An overabundance of bisexual stereotypes keep many people from having any kind of understanding of bisexuality.

Krassow said, "The way I hear it from a lot of people is that a bisexual is too greedy, or they can't just decide at all."

Murphy said, "I hear that people think bisexuals are promiscuous and will have sex with anyone or anything. Fortunately, being in college, I tend to deal with people who are more educated toward this type of thing."

Bisexuals feel they can have relationships with either sex, but some do have a preference. Both Krassow and Cressler feel more attracted to women at this time. Zimmerman feels more physically attracted to men, but more emotionally attracted to women. Murphy said he doesn't have a preference.

Sometimes preference is construed as an exclusive interest in either homosexuals or heterosexuals.

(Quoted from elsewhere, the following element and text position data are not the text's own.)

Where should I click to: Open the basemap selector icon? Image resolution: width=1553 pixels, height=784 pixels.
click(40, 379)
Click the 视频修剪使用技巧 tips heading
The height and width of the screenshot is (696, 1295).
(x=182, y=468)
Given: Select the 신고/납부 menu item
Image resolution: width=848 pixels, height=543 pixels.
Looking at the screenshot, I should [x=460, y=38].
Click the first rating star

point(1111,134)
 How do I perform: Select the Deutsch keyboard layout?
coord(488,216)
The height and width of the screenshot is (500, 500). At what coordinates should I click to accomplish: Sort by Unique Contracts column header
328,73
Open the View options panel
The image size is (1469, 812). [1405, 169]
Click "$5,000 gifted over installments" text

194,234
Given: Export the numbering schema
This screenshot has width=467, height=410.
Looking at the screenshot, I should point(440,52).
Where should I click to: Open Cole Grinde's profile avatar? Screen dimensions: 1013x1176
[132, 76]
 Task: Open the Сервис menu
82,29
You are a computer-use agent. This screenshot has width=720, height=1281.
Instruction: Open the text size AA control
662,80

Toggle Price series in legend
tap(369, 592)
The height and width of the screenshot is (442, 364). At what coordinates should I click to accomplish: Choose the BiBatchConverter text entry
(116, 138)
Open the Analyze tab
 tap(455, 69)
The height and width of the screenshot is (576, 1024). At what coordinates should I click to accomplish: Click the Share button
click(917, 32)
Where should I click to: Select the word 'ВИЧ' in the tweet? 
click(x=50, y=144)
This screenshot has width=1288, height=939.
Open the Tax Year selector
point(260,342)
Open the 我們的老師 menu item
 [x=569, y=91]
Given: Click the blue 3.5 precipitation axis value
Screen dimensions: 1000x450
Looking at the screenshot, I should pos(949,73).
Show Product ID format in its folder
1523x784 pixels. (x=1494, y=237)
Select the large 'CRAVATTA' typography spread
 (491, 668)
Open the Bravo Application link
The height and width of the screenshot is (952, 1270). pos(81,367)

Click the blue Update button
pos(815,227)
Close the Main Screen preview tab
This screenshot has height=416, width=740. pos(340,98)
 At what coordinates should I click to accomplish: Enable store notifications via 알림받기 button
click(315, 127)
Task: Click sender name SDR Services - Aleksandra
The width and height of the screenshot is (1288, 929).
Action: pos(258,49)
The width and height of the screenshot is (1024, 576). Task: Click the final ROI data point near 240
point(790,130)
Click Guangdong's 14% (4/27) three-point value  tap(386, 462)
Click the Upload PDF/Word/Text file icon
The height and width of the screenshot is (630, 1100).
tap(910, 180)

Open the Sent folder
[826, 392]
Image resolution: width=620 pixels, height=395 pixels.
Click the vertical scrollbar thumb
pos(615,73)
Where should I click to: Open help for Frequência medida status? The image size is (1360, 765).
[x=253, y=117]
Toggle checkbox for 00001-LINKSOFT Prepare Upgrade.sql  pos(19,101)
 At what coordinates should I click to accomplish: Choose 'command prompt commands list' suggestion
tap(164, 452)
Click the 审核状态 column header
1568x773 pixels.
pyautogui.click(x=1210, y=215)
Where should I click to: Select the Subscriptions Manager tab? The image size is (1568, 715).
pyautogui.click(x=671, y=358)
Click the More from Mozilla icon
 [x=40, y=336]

Often the labels are used by bisexuals themselves.

Zimmerman said, "If I say I'm more sexually attracted to guys, but I'd rather have a woman for a companion, people are confused and they say, 'Oh, you're just gay then, and you want to fit into society.' "

Krassow said, "I usually tell people I'm gay, just because I tend to talk more about women and am more attracted to women. I've gotten a lot of opposition for that. (Lesbians) want me to say I'm straight."

Murphy said, "People call me gay, and that's fine. It's a problem when they start to think it. I don't mind it for the purposes of organizations or lobbying, for getting political power, or even for social reasons."

Because bisexuals do not fit the rigid standards of heterosexuality or homosexuality society, they are often shunned by both.

Jeff Tarantino, a computer engineering freshman, said that some homosexuals refuse to believe bisexuals can have true homosexual feelings.

"I'd be nothing less than a hypocrite if I discriminated against somebody else for the same reason I was discriminated against. It would be the pot calling the kettle black. It would defeat the purpose."

The apparent sexual ambiguity of bisexuals shouldn't be considered wrong, because sexuality can change over time, said Binder.

"A person may label themselves heterosexual and only after 15 or 20 years of experience decide they're bisexual or gay, or the other way around. Because coming out as a gay person requires much more of an act of decision than coming out as a straight person, you assume that there's a little less of figuring that out later."

Ultimately, bisexuals are looking for the same thing heterosexuals and homosexuals are-love and companionship.

"I think when it comes down to it, it doesn't matter who it is, what gender is in our life," said Zimmerman. "We're humans, we need people to give us support, to care for us. It doesn't matter if you're gay or straight or bisexual."